# Required task 1
In the thunder house account, what was the name of the powerful shaman whose skeleton head lay inside?
# Required task 2
From the thunder house account, write out the passage that begins at the words "When the anthropologists" and stops after "late powerful shaman named Kakooteenik.".

* begin Document excerpt *

When we were on our way to Qikiqtaqtuuq by walking, I was being packed at times because I had injured my hip when I was about two years old. I remember when my mother and my grandmother were holding my hands while we were walking.

KakooteenikWhen we reached the thunder house my grandmother peeked into the thunder house. This was way before it was broken up. It was made very well. It had a good entrance and a ceiling. When we reached it my grandmother peeked in smiling. She said "I can hear it clearly". She then said "Atiqqaak (same namesake) peek in with your head". So I tried to go right inside, but my grandmother stopped me from going inside. She said, "Just peek in with your head". She asked me if I heard any sound, I told her I did. There was a skeleton head on the side that belonged to a powerful shaman named Kakooteenik.

When the anthropologists came to do research on the thunder house, they were going back and forth with the local people. From there the thunder house was broken. They were going to Netsilik Lake and Josephine Bay to do research. In those days we were not very organized, because jobs were hard to get and we did it to earn little bit of money. The thunder house was broken up and also the skeleton head was taken away, and put to the museum down south. They didn't even ask us if they can take the skeleton head. They might have brought it down to Toronto museum. People didn't want the anthropologists to take the human skeleton. It was the skeleton of the late powerful shaman named Kakooteenik.

* end Document excerpt *
* begin Data section *

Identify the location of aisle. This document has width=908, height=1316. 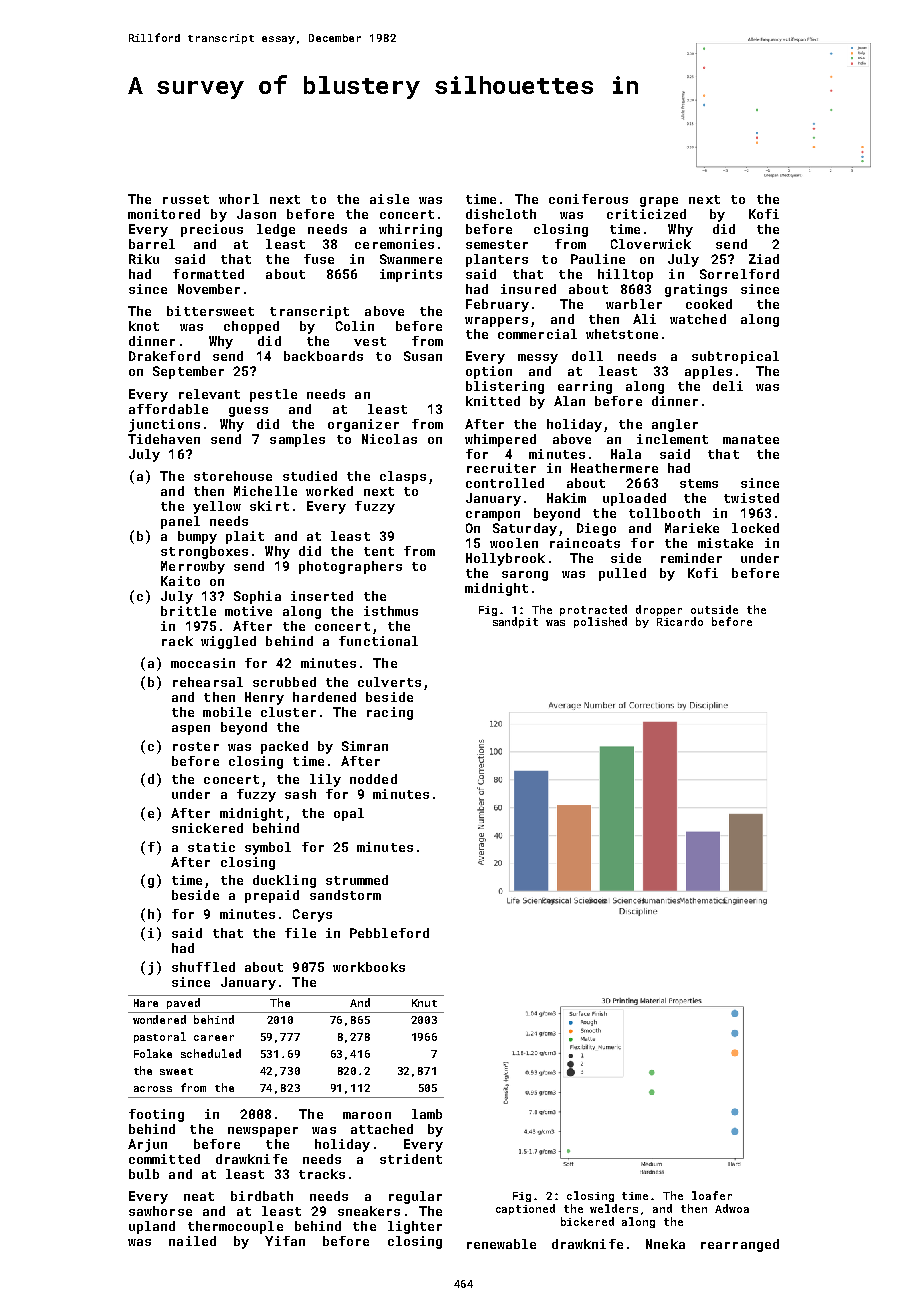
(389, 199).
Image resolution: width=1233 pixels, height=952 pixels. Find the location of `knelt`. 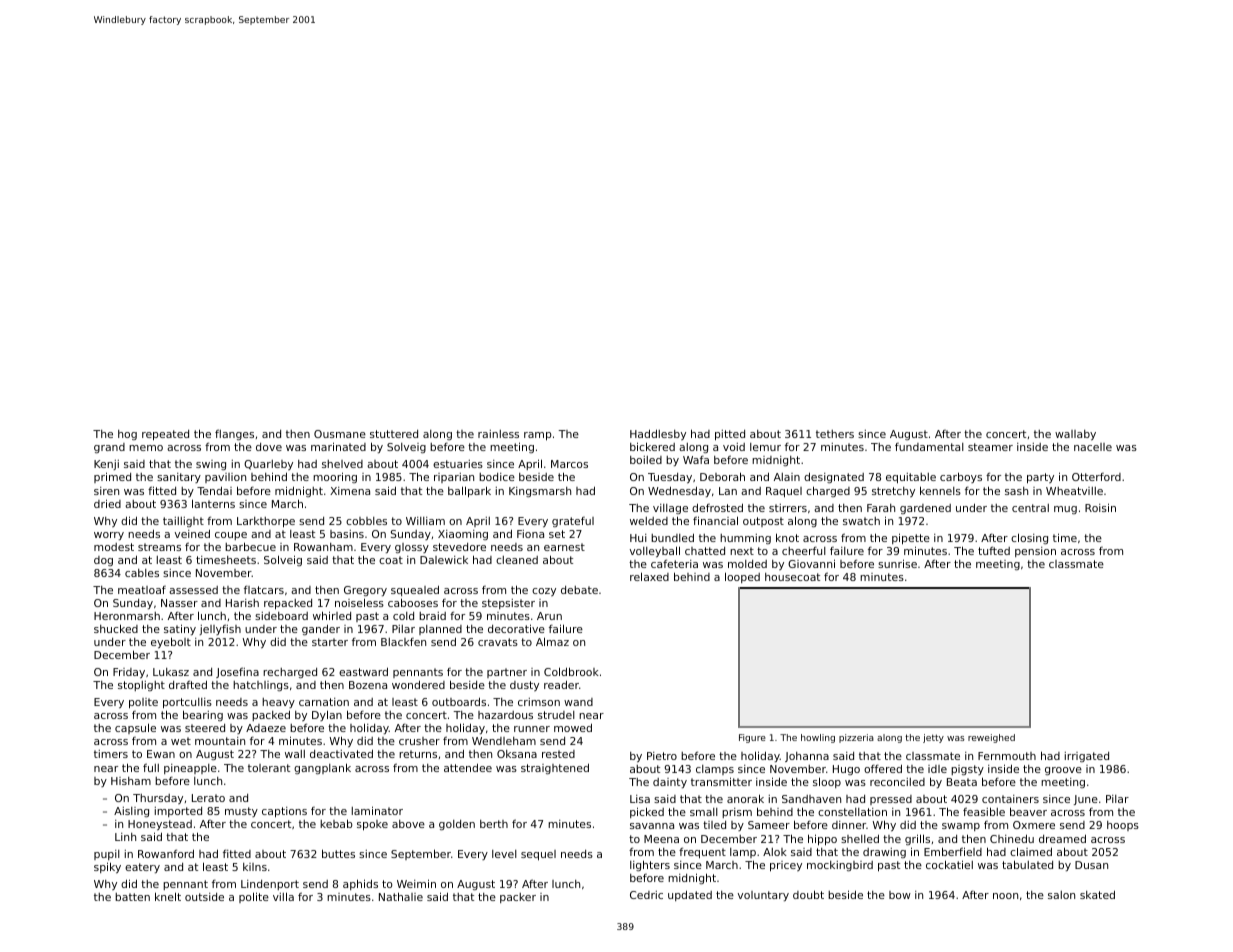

* end Data section *

# Full solution 1
Kakooteenik

# Full solution 2
When the anthropologists came to do research on the thunder house, they were going back and forth with the local people. From there the thunder house was broken. They were going to Netsilik Lake and Josephine Bay to do research. In those days we were not very organized, because jobs were hard to get and we did it to earn little bit of money. The thunder house was broken up and also the skeleton head was taken away, and put to the museum down south. They didn't even ask us if they can take the skeleton head. They might have brought it down to Toronto museum. People didn't want the anthropologists to take the human skeleton. It was the skeleton of the late powerful shaman named Kakooteenik.